AIM OF THE EXERCISE: Check each line of the listing for the word "computer" and report the ones that have it.

DATA SUPPLIED:
------------------------------------------------
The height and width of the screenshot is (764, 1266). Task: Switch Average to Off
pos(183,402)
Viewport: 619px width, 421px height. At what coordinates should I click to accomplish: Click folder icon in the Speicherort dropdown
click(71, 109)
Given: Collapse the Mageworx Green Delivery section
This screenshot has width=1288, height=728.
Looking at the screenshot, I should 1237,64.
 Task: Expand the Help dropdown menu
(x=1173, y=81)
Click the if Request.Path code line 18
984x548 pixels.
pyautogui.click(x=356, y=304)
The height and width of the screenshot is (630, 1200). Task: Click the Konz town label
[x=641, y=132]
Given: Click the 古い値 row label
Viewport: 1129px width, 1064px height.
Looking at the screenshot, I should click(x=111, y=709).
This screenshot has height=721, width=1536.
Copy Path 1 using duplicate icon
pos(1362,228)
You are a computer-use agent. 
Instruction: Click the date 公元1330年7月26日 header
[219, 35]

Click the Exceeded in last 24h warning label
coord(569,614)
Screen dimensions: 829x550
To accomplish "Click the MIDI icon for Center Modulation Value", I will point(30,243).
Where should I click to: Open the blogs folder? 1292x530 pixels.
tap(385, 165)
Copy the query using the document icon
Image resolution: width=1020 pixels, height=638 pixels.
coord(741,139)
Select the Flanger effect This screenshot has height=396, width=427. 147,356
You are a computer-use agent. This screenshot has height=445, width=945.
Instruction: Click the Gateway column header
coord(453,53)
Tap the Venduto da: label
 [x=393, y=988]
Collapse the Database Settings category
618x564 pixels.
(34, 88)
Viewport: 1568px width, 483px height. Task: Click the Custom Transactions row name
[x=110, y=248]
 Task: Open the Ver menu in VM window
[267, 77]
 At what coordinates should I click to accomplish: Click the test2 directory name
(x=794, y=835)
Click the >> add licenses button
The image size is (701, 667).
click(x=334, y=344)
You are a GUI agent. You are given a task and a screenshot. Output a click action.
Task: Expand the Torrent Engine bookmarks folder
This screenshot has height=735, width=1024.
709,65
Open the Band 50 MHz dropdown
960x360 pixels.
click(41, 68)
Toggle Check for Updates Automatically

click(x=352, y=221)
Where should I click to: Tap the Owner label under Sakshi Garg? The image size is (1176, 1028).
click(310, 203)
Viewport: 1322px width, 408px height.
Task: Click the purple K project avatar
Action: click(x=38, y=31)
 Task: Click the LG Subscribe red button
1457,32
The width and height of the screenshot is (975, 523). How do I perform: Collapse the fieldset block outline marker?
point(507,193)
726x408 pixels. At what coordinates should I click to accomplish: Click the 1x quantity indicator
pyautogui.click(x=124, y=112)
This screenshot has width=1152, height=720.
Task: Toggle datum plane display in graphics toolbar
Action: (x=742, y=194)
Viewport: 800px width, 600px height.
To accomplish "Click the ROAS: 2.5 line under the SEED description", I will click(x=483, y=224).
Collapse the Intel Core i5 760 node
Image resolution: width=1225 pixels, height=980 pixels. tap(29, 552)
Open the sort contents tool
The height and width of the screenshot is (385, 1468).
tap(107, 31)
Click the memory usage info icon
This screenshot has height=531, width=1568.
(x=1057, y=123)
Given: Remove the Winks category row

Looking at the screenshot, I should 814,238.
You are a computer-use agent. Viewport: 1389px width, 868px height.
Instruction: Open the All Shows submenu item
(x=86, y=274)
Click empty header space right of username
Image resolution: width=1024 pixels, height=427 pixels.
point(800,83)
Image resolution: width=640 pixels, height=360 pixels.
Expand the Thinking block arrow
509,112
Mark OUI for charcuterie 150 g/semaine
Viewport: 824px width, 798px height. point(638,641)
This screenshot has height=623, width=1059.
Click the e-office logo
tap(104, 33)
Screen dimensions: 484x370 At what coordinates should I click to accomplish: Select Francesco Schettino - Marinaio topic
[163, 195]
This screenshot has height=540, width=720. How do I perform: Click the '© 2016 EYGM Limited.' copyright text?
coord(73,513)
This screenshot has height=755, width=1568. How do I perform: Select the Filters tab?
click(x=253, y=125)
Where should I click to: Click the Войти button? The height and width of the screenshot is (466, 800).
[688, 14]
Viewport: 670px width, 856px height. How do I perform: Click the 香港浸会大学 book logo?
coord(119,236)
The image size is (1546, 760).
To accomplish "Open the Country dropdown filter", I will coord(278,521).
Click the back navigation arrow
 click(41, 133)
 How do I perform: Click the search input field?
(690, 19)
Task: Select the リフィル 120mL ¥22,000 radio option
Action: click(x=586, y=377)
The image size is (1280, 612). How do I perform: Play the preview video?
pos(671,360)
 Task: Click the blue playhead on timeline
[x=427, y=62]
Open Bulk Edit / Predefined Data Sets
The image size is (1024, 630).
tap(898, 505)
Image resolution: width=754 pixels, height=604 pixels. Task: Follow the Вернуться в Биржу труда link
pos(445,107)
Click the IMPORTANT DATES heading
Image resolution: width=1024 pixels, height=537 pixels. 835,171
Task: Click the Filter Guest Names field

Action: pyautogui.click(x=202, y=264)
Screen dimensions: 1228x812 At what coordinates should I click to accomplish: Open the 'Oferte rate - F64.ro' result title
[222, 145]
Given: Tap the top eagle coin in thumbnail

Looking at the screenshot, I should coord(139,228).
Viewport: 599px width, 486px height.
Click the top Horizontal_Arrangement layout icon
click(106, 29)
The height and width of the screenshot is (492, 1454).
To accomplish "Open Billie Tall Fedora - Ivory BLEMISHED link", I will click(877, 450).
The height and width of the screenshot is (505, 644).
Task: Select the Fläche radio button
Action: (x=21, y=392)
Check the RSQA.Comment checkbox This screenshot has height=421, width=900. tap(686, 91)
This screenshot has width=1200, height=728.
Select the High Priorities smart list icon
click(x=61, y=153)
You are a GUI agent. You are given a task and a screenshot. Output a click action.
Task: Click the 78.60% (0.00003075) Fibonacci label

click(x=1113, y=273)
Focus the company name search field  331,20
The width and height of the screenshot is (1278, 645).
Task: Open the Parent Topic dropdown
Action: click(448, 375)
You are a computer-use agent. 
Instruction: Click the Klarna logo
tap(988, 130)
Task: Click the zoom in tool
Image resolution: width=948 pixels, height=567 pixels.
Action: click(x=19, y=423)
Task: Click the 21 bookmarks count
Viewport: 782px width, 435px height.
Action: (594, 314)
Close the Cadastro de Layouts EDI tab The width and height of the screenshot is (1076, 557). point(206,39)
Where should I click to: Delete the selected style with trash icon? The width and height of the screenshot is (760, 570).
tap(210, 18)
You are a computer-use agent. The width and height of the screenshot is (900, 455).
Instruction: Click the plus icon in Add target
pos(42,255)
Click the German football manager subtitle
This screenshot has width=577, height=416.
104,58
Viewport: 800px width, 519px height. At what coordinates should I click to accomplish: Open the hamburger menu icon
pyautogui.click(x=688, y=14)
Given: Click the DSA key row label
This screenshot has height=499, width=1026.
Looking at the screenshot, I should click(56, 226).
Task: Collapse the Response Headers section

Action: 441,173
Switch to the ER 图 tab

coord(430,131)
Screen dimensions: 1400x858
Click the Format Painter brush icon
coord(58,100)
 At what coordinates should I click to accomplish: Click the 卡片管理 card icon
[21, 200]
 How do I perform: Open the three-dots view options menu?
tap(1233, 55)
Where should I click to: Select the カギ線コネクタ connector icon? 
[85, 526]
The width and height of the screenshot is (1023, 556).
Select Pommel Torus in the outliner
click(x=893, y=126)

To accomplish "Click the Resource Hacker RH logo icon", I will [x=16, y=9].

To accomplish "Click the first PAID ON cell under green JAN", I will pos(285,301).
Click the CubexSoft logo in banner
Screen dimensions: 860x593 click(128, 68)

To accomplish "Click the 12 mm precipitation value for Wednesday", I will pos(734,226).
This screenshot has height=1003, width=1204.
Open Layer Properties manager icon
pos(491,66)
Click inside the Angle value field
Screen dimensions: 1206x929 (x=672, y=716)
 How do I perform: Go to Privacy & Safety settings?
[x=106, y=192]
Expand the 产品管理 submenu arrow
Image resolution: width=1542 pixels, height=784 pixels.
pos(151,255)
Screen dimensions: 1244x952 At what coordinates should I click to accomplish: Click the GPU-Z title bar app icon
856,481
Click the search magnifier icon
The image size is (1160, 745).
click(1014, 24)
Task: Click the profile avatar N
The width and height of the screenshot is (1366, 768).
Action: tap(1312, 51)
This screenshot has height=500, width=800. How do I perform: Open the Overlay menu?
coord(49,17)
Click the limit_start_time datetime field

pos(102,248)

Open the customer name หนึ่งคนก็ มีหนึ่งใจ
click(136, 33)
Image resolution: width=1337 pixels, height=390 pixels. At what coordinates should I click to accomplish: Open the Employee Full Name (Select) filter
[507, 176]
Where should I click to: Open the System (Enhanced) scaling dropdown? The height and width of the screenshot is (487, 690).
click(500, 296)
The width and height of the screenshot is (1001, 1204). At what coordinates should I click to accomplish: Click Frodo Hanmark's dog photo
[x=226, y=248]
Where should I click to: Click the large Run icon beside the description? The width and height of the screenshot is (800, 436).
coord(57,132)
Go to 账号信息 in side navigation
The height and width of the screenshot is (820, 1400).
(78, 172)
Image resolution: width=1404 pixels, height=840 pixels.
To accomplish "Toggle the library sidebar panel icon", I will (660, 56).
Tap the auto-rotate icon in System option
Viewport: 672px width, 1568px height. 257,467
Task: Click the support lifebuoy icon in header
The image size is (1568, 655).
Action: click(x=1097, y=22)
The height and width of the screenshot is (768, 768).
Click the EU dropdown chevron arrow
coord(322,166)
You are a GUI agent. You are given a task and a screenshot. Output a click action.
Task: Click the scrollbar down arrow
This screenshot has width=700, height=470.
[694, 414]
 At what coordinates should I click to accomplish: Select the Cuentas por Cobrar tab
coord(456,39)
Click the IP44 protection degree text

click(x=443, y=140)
------------------------------------------------
TASK ANSWER:
You are a computer-use agent. 
You are a computer-use agent. This screenshot has height=445, width=945.
You are a computer-use agent. Viewport: 1389px width, 868px height.
You are a computer-use agent. 
You are a computer-use agent. The width and height of the screenshot is (900, 455).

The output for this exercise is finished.